I sat my ticket on and sailed with the original ocean span and never gave it a thought but now this questions is beginning to bug me.

The MF portion of the ocean span used a NEGATIVE RESISTANCE oscillator,
(By memory it was called a transitron) as the grid current went positive the anode current reduced and visa versa.

With all the various types of tried and true oscillator circuits available why did they decide on this odd-ball type? Anyone out there know?
de chas henry (Pint)


----------



## Bruce Carson (Jun 14, 2005)

"Negative Resistance Oscillator" would describe my ex when she got up in the morning:sweat:


----------



## mikeg (Aug 24, 2006)

Knowing Marconi, it's probably the most cost-effective option i.e. low component count plus reasonable stability. 

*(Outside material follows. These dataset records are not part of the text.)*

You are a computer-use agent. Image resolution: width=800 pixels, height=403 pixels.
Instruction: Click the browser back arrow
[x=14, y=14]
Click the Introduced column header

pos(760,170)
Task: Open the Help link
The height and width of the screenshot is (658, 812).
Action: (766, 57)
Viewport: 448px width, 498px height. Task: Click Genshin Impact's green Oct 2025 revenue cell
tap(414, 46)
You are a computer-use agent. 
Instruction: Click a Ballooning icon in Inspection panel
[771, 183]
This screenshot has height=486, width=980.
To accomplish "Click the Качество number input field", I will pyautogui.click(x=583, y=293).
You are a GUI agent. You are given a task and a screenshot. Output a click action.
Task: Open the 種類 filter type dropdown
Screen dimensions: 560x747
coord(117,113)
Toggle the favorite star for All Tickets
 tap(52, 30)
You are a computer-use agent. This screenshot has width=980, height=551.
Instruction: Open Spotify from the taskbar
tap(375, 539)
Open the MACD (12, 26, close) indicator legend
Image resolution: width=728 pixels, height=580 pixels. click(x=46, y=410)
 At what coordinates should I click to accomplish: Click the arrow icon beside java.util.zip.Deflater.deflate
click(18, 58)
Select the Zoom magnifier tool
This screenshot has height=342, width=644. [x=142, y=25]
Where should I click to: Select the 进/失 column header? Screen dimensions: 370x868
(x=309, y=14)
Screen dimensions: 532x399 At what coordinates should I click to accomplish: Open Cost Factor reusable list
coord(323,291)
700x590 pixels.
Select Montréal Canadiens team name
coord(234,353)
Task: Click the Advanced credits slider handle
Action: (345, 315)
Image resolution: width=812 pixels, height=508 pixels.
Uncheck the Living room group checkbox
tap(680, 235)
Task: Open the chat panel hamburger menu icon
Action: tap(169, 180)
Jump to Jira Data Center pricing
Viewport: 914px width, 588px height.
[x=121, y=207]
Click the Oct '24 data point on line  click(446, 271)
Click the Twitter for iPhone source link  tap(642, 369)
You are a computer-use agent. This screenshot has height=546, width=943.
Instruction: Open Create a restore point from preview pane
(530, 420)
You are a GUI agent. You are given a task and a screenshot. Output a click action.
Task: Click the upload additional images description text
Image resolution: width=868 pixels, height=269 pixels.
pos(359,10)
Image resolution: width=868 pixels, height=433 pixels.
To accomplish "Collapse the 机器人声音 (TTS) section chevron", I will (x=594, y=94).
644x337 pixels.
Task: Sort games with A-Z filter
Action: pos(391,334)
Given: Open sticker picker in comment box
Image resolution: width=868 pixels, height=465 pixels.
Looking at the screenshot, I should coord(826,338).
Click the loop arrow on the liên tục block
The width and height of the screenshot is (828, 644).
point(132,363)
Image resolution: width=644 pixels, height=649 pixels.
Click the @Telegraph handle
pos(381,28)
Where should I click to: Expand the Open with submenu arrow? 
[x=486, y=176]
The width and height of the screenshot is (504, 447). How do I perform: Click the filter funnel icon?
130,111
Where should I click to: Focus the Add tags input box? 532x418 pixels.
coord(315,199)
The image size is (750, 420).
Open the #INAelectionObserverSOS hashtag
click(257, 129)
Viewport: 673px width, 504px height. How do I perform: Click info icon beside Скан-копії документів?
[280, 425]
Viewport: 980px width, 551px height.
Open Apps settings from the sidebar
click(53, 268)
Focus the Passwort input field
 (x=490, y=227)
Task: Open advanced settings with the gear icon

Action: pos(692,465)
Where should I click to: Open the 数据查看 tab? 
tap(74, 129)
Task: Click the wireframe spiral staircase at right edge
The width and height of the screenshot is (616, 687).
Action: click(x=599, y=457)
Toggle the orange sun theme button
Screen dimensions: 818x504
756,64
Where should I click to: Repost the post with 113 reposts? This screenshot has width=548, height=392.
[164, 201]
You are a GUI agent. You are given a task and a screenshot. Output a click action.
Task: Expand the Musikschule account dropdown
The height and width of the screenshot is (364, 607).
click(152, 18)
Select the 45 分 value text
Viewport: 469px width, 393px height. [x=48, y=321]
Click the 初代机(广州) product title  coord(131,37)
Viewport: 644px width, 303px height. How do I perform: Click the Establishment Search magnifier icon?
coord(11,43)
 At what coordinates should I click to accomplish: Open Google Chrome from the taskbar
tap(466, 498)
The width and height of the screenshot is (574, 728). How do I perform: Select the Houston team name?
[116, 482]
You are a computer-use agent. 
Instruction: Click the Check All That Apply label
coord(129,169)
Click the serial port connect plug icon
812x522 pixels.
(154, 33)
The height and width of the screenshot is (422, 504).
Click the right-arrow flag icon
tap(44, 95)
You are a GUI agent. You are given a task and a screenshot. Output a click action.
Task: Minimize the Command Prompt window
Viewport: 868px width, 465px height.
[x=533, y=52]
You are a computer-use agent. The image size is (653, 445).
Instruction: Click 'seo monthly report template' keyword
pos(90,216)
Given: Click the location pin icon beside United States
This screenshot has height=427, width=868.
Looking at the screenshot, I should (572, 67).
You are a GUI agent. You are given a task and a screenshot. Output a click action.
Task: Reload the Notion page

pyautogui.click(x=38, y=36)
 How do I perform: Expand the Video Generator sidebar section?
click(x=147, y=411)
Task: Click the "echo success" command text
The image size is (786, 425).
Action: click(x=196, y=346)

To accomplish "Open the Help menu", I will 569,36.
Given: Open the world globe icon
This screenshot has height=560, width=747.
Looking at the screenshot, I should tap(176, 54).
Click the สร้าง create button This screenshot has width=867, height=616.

Bring on the flames (Cloud) 

Mike


----------



## K urgess (Aug 14, 2006)

Must have been an early Oceanspan, Chas.
All the ones I knew had Pierce oscillators for both MF and HF oscillators. The crystals for MF being half radiated frequency and 500 being LC in case of crystal failure.
Transitron (Miller) oscillators were mostly used for sawtooth waveform production as in radar/TV timebases etc.
Cheers
Kris
(Thankyou Danielson and Mayoh :sweat: )


----------



## Ron Stringer (Mar 15, 2005)

On the Oceanspan I you had a rotary control that was coupled to a slug in a coil and also to a 4-digit counter. On the tuning chart was a 4-digit number against each MF working frequency (410, 425, 454, etc.) and to change frequency you wound away at the rotary control to reach the listed number. To get from 500 to 425 was frantic and the coast station occasionally lost patience and was calling you on their working frequency before you came up on 425.


----------



## Sister Eleff (Nov 28, 2006)

Bruce Carson said:


> "Negative Resistance Oscillator" would describe my ex when she got up in the morning:sweat:


Tut! Tut, Bruce. Very ungallant of you (Jester)


----------



## athinai (Jan 18, 2006)

Ron Good Morning to you & Chas.
I sailed with an ''Oceanspan'' which had a ''Windie Windie'' for MF frequency Selection, sounds like the one described. it was not Desk mounted but a full length type., dont remember having any difficulty with it, but that was 45 years ago, I presumed that the Windie Windie was for LC frequency tuning? instead of Crystals ?


----------



## charles henry (May 18, 2008)

*negative resistance osc.*

Yes it was probably one of the very first but worked well and gave no trouble.

I think the designer was just having fun - there is a lot of that in design work.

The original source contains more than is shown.